Il fenomeno del caporalato è in espansione e non a caso i dati degli ultimi rapporti (Dossier Statistico Immigrazione, 5° Rapporto agromafie) mostrano numeri in continua crescita. Un vero e proprio sistema di schiavitù che coinvolge gli individui degli strati sociali più deboli: immigrati (regolari e irregolari), donne e cittadini italiani che si sono ritrovati disoccupati da un giorno all’altro.
Chi conosce bene la piaga dell’intermediazione illecita e dello sfruttamento del lavoro è Yvan Sagnet. Quest’ultimo ha lavorato come bracciante nelle campagne di Nardò (LE), dove era impiegato nella raccolta dei pomodori per oltre 10 ore al giorno, percependo miseri guadagni (15-25 euro). Stufo della situazione, Yvan si è reso protagonista della “ribellione” avvenuta nel 2011, dove insieme ad altri braccianti ha denunciato il sistema illegale che li sfruttava, portando alla luce dell’opinione pubblica una realtà tenuta spesso nascosta dalle istituzioni pubbliche e dagli imprenditori agricoli locali.
Dalla sua esperienza trae un libro, Ghetto Italia, scritto con Leonardo Palmisano (etnografo, scrittore e professore di Sociologia Urbana al Politecnico di Bari) ed edito da Fandango Libri, in cui racconta, attraverso le testimonianze dei braccianti vittime dei caporali, la realtà crudele nella quale sono “imprigionati”. Un libro che diventa anche un viaggio lungo l’intera Penisola volto a scoprire le terre simbolo di questo fenomeno. Terre che nascondono caseggiati e casolari abbandonati nei pressi dei quali, spesso, sorgono dei veri propri ghetti, in cui i braccianti si trovano a vivere in condizioni disumane. In questi luoghi dimenticati da tutti, i servizi igienici sono sostituiti da fosse scavate nel terreno, la corrente elettrica è quasi assente, è difficile reperire acqua potabile e si dorme su materassi stipati in piccole baracche sovraffollate. Questi ghetti, diventano un vero e proprio “universo concentrazionario” con le proprie regole e i propri ingranaggi, isolati dal centro abitato e animati da violenza, degrado e povertà estrema. I caporali sono i padroni di queste strutture fatiscenti e percepiscono ingenti guadagni elargendo i servizi basilari ai residenti (cibo, acqua, posto letto e trasporto verso i campi di raccolta). Il viaggio condotto da Palmisano e Sagnet parte dalla Puglia e giunge in Lombardia. Lungo il loro cammino incontrano braccianti provenienti dall’Africa sub-sahariana e dall’Africa centrale, le donne romene di Ragusa, spesso vittime di violenze sessuali, gli indiani “sikh” impiegati nella raccolta di frutta e ortaggi nell’Agro Pontino laziale e sui quali i caporali si avventano con più ferocia. Tutta manodopera senza diritti e a disposizione della brutalità dei caporali.

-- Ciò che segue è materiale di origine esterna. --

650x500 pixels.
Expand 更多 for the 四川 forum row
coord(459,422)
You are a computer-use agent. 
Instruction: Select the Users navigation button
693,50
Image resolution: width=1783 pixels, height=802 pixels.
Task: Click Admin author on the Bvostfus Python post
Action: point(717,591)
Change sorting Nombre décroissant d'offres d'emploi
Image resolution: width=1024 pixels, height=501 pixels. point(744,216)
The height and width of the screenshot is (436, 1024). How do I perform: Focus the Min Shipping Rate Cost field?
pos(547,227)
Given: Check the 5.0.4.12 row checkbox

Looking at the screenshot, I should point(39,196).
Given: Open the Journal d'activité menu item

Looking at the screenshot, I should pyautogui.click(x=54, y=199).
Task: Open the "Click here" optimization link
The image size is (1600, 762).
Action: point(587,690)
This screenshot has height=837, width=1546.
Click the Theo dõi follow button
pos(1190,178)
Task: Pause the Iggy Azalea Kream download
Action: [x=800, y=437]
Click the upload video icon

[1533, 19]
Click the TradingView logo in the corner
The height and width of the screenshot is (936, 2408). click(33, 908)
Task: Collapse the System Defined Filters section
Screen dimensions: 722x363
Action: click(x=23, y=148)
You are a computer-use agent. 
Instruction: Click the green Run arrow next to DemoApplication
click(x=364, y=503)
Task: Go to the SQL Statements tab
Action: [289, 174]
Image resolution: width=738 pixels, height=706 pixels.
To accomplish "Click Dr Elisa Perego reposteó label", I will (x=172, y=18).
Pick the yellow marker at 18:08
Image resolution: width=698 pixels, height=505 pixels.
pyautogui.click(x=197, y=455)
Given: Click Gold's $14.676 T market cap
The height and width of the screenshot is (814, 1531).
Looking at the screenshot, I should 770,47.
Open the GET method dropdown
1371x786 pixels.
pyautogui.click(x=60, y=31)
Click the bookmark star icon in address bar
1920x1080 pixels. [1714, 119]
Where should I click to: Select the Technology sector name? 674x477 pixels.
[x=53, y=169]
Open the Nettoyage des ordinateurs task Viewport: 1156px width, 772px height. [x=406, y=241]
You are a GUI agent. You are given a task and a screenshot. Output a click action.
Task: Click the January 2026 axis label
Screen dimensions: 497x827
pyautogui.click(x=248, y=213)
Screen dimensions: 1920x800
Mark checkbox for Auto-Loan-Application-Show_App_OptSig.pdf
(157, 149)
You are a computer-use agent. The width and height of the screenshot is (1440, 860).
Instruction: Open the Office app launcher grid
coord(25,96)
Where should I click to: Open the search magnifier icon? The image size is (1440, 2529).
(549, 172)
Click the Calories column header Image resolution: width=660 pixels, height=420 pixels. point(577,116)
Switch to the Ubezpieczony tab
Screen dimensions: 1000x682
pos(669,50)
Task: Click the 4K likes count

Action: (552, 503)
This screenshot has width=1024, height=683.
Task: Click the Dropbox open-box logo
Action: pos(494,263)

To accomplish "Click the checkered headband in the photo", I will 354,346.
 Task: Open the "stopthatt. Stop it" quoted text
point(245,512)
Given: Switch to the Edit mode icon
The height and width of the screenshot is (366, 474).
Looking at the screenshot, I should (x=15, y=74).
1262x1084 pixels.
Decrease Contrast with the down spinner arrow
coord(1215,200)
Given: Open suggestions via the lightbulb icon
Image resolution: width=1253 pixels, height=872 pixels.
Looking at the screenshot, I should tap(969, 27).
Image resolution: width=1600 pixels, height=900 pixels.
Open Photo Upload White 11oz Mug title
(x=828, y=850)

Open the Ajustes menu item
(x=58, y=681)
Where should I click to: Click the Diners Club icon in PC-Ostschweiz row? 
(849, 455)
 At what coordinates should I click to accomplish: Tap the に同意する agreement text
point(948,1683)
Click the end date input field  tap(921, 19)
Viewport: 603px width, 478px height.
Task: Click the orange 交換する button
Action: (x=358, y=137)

Palmisano e Sagnet riescono a delineare il sistema che impone i prezzi e le tariffe del mercato: le industrie fissano il prezzo e lo comunicano ai grossisti, questi stabiliscono il prezzo del prodotto al quintale e lo comunicano ai coltivatori, che a loro volta si rifanno sui braccianti attraverso i caporali. Una catena al ribasso dove tutti guadagnano gerarchicamente sui soggetti sotto-ordinati, fino ad arrivare ai braccianti che vedono diminuirsi il loro misero salario ogni anno sempre di più.
Ghetto Italia è una testimonianza preziosa e importante, la denuncia di un sistema che vede collusi caporali stranieri e italiani con imprenditori e grossisti. Una enorme macchina criminale formata da tanti ingranaggi crudeli, che pone in essere un business ultra milionario quasi invisibile ai nostri occhi e di cui tutti dovremmo essere a conoscenza.